──────── RECORDS FOR THIS TASK

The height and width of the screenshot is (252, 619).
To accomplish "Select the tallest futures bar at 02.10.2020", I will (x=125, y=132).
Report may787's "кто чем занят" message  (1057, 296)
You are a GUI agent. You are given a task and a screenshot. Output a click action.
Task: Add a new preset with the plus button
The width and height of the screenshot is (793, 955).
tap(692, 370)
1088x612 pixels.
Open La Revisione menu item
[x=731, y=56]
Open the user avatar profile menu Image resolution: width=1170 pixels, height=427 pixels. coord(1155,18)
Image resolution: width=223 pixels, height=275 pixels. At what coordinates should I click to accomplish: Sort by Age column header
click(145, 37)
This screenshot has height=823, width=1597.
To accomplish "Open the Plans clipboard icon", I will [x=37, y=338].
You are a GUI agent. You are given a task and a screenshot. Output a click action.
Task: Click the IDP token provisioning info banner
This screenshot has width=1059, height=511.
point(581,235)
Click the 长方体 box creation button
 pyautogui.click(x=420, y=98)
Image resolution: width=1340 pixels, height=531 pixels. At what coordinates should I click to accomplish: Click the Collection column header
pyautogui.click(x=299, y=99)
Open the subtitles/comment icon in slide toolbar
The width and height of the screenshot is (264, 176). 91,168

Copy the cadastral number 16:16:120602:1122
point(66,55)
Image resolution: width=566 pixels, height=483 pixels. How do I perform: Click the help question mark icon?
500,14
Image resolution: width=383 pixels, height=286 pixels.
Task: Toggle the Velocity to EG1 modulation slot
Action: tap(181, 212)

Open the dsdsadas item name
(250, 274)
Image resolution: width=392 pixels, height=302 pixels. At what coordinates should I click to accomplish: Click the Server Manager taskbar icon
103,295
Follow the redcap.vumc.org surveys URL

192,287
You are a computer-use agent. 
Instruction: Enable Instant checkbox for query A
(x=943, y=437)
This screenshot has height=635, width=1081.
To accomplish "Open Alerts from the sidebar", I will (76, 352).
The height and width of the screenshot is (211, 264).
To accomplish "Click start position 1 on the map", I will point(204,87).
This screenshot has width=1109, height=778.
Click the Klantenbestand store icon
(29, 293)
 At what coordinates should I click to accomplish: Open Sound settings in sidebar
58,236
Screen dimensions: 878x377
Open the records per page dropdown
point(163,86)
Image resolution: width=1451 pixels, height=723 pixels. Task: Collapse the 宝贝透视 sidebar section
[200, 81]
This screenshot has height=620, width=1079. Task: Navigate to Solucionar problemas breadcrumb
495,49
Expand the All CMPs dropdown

────────────────

(WHAT IS ASKED):
Write out every item from the line containing "Screen dimensions: 878x377" down to the end of the items, requests included, and shift each coordinate in the answers up by 139.

(SOLUTION TO THIS PROBLEM):
Screen dimensions: 878x377
Open the records per page dropdown
point(302,225)
Image resolution: width=1451 pixels, height=723 pixels. Task: Collapse the 宝贝透视 sidebar section
[339, 220]
This screenshot has height=620, width=1079. Task: Navigate to Solucionar problemas breadcrumb
634,188
Expand the All CMPs dropdown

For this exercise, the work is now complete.